As media technology proliferates, history becomes easier to record and historical documents easier to access. Breaking news is now harder to avoid than find. Anyone with an internet connection (which more and more anyone) can relive and experience the breaking news of 25 years ago. As media continues to develop and surround us, the idea of an "event" becomes less and less connected to time, place, and perhaps the serendipity associated with witnessing it. In this passage, Mitchell discusses this phenomenon in context of 9/11, 2001.

In speech, the shift of reference from present to past events is signaled by tense; "I am walking down Grafton Street" becomes "I was walking down Grafton Street." But video doesn't have participles. So, there is no perceptible difference in the image when a delay is introduced into the transmission of a video signal; the instant replay of a football play looks exactly the same as the live transmission you saw a moment ago. There is simply an unmarked tense drift.

When the hijacked airliners hit the World Trade Center towers on September 11, the moment was captured on video. For hours afterward, in a kind of pornography of explosive violence, the clips were replayed over and over again. On screen, it was hard to tell the difference between the identical towers, and tense drift added another layer of nightmarish ambiguity. As growing numbers of people, around the world, tuned in to these images on their television and computer screens, it often wasn't clear to them whether they were watching events in real time or replays. As the broadcasts cut back and forth between live and recorded images of the same unfolding scene, this tragedy drifted away from the classical unities.

In Manhattan, apartment dwellers simultaneously saw the smoke framed by their television screens and by their windows. Banks of screens in electronics stores flashed the scene in Warholesque multiples. The LEDs in Times Square brought Downtown to Midtown. In the darkened Postmasters Gallery, Wolfgang Staehle's live-feed video projection of the Lower Manhattan skyline (which had opened on September 6) sliced the unfolding chaos into a sequence of eerily silent, luminous landscape stills. And, in a suddenly sinister way, Staehle's successive stills recalled a Photoshop demo; duplicate, erase, paint in some sky effects, eventually substitute something else.

Discussion Questions

1. Do the multiplicity, accessibility, and eternal nature of historical documents today allow for us form more objective opinions because our experience of history becomes more direct (for example, watching the Rodney King beatings on tape as opposed to hearing a story about it)?

2. Or does the evolving form of historical documents allow for more skewed perceptions of events? After all, media technology enables subtler manipulation of documents. While we know to take a story someone tells us with a grain of salt, we are, at least for now, more trusting of digital recounts of events.

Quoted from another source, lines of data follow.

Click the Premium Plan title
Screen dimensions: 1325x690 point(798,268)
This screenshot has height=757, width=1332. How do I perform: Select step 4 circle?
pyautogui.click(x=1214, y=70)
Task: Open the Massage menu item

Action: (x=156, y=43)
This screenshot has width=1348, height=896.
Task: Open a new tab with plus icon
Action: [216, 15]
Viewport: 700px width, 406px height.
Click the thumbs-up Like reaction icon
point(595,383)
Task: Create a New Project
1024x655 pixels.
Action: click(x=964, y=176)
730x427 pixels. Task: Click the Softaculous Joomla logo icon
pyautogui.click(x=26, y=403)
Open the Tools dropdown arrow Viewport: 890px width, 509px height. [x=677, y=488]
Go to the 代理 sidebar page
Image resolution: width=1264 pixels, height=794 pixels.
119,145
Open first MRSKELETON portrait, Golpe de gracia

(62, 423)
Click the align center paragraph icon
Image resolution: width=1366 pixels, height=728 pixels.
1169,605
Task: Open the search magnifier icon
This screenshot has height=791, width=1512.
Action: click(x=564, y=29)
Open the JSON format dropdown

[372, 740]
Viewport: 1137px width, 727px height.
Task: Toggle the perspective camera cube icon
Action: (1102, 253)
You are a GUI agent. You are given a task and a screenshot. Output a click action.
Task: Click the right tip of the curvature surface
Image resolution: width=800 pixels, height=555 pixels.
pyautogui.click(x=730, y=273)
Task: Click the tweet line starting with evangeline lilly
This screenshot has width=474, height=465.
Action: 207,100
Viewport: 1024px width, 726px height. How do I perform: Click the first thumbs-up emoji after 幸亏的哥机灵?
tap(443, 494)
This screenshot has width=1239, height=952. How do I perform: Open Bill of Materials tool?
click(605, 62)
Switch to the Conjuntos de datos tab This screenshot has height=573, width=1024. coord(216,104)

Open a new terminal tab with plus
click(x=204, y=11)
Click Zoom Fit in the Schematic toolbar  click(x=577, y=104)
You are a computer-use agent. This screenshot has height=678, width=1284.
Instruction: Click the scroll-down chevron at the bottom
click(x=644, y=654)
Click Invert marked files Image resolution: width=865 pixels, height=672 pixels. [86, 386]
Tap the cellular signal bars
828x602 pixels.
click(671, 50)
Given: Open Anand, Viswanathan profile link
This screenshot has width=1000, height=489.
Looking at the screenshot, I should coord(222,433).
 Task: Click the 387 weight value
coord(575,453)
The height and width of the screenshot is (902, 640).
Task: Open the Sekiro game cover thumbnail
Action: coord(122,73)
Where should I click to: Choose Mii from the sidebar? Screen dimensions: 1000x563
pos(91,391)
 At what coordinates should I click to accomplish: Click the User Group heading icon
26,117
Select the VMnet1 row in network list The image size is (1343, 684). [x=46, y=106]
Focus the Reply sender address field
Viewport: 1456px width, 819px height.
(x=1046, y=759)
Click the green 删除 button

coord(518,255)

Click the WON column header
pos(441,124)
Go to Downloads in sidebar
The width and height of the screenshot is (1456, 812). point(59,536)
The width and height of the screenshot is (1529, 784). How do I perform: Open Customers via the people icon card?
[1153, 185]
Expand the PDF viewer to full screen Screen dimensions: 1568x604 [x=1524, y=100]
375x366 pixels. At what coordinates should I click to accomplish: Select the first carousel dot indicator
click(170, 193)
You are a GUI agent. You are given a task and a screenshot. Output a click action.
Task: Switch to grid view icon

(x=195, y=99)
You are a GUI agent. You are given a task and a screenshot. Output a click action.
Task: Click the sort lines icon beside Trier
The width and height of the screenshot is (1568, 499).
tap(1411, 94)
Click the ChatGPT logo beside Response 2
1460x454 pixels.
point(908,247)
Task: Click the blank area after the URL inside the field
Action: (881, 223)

3. Does the nature of historical documents today make actually witnessing events lose its magic, seeing as someone in Texas can virtually experience the same visuals of the collapsing towers as an on-looking New Yorker?

4. Or does the nature of historical documents today heighten the magic associated with witnessing an event, considering that completely direct experience is now drastically the exception? Does the rarity of reality increase its seeming value?

References

Mitchell, William J. Me++: The Cyborg Self and the Networked City. Cambridge: MIT Press, 2003.